**What is being asked**
All of the entries should be restated word for word, but without their pictures.

(Records from a data source)
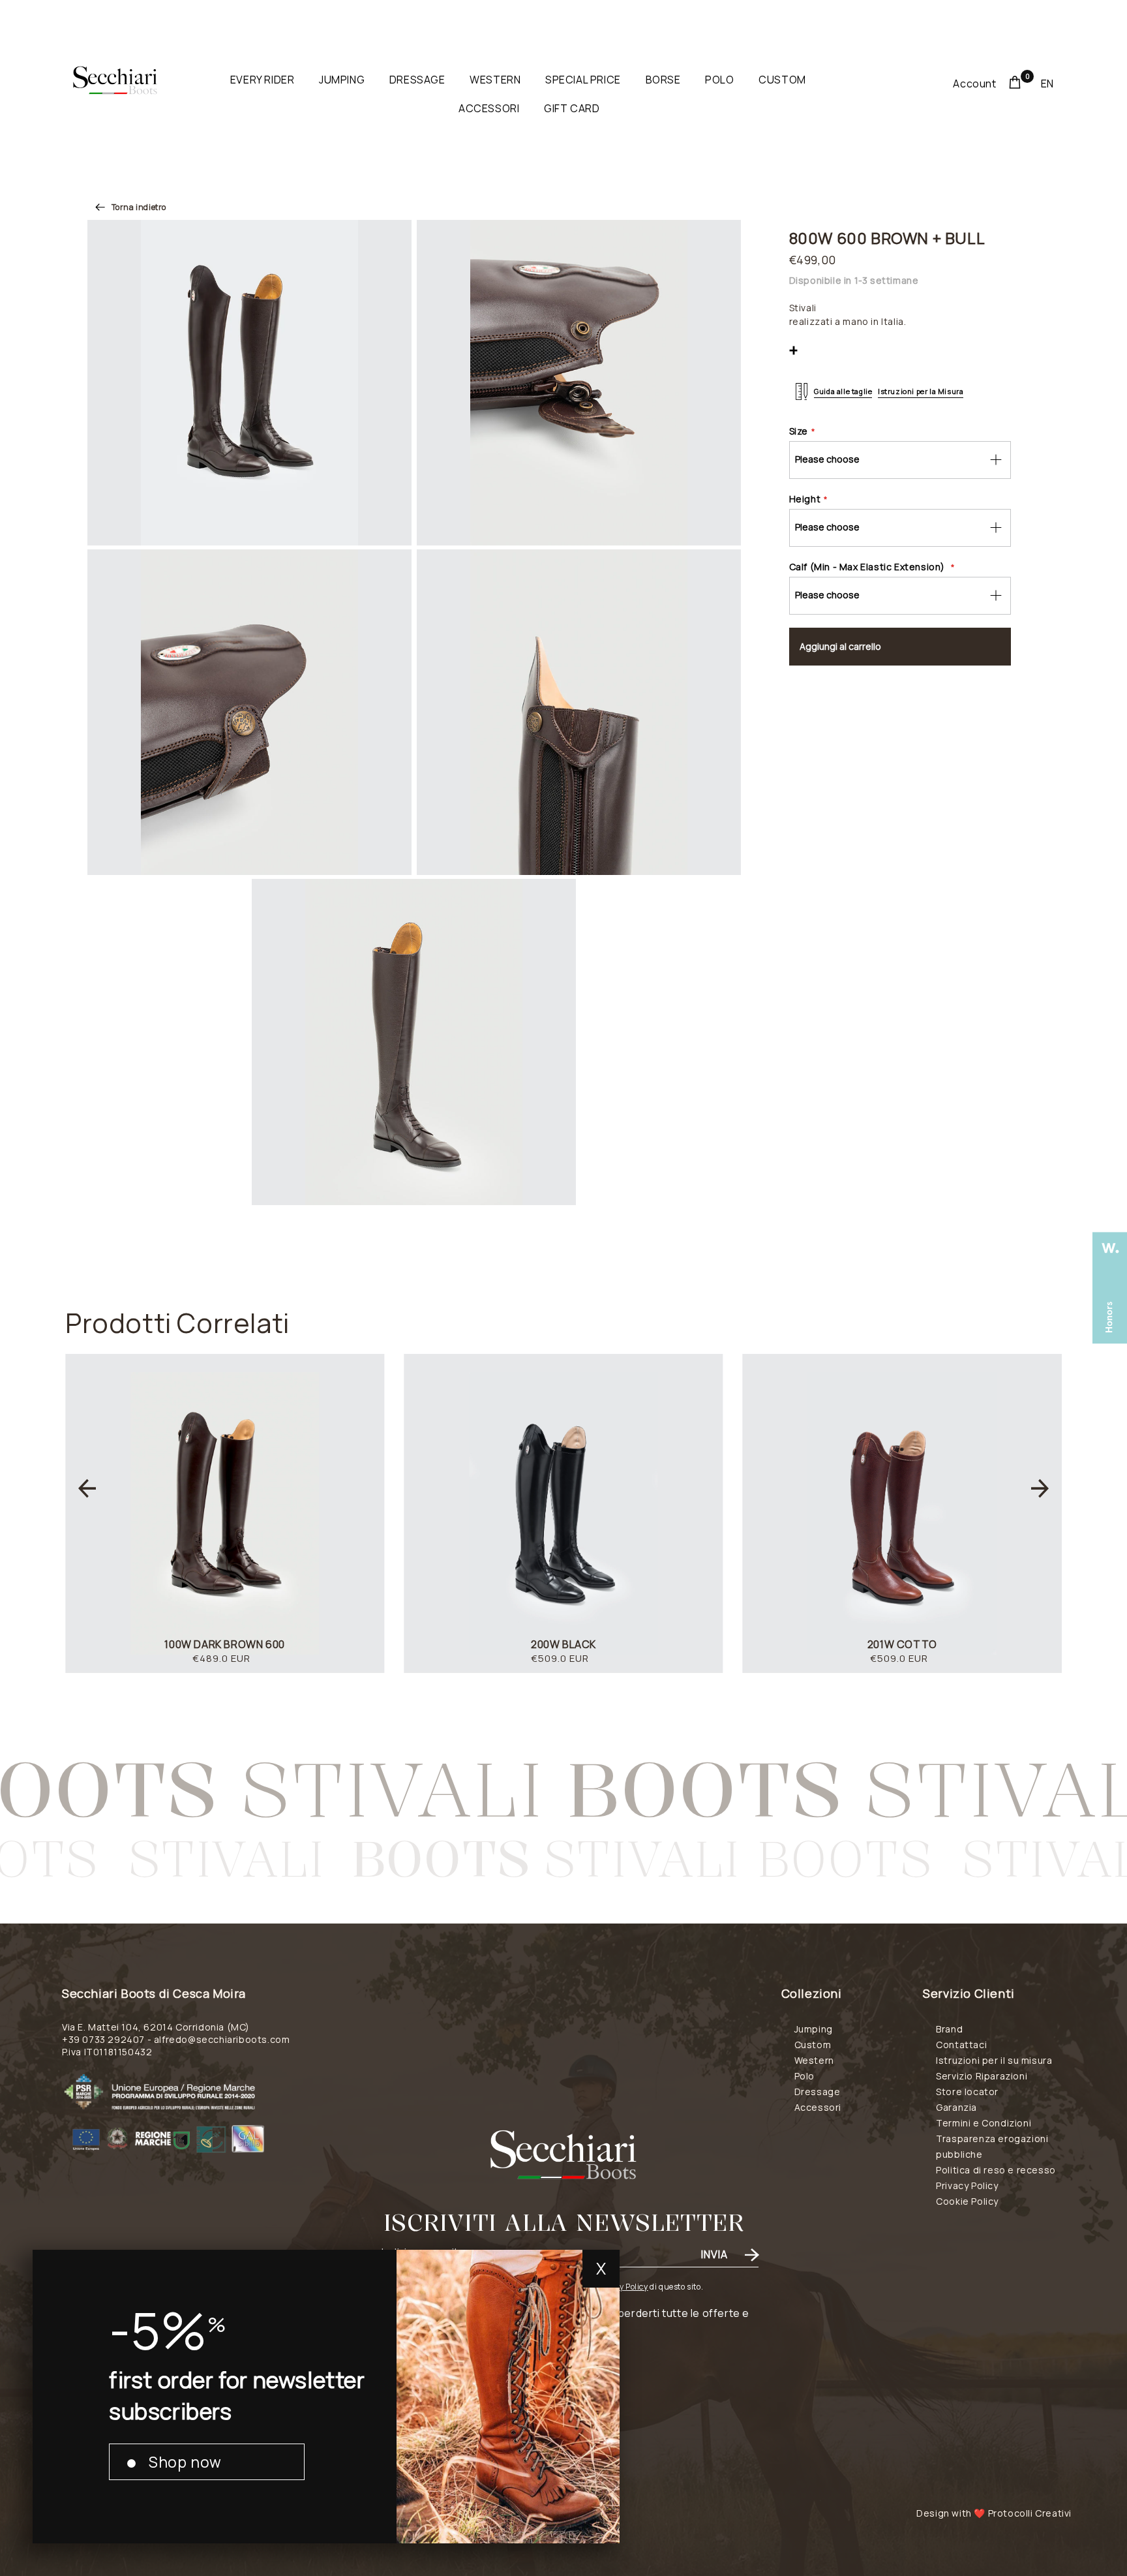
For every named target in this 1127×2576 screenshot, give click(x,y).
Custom (813, 2044)
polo (719, 79)
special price (583, 79)
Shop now (185, 2461)
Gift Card (571, 108)
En (1047, 83)
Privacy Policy (621, 2286)
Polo (804, 2076)
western (495, 79)
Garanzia (956, 2107)
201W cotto (902, 1644)
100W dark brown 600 (224, 1644)
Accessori (817, 2107)
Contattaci (961, 2044)
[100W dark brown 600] (224, 1513)
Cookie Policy (967, 2201)
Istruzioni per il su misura (994, 2060)
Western (814, 2060)
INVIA (715, 2254)
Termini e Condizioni (983, 2123)
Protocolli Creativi (1030, 2513)
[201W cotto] (902, 1513)
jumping (342, 79)
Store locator (967, 2091)
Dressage (817, 2091)
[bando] (204, 2113)
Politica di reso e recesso (996, 2170)
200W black (563, 1644)
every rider (262, 79)
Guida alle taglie (843, 391)
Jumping (813, 2029)
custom (782, 79)
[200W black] (563, 1513)
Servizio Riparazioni (981, 2076)
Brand (949, 2029)
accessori (488, 108)
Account (974, 83)
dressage (417, 79)
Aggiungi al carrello (840, 646)
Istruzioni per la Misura (920, 391)
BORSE (663, 79)
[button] (87, 1488)
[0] (1014, 83)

**Task answer**
For every named target in this 1127×2576 screenshot, give click(x,y).
Custom (813, 2044)
polo (719, 79)
special price (583, 79)
Shop now (185, 2461)
Gift Card (571, 108)
En (1047, 83)
Privacy Policy (621, 2286)
Polo (804, 2076)
western (495, 79)
Garanzia (956, 2107)
201W cotto (902, 1644)
100W dark brown 600 (224, 1644)
Accessori (817, 2107)
Contattaci (961, 2044)
[100W dark brown 600] (224, 1513)
Cookie Policy (967, 2201)
Istruzioni per il su misura (994, 2060)
Western (814, 2060)
INVIA (715, 2254)
Termini e Condizioni (983, 2123)
Protocolli Creativi (1030, 2513)
[201W cotto] (902, 1513)
jumping (342, 79)
Store locator (967, 2091)
Dressage (817, 2091)
[bando] (204, 2113)
Politica di reso e recesso (996, 2170)
200W black (563, 1644)
every rider (262, 79)
Guida alle taglie (843, 391)
Jumping (813, 2029)
custom (782, 79)
[200W black] (563, 1513)
Servizio Riparazioni (981, 2076)
Brand (949, 2029)
accessori (488, 108)
Account (974, 83)
dressage (417, 79)
Aggiungi al carrello (840, 646)
Istruzioni per la Misura (920, 391)
BORSE (663, 79)
[button] (87, 1488)
[0] (1014, 83)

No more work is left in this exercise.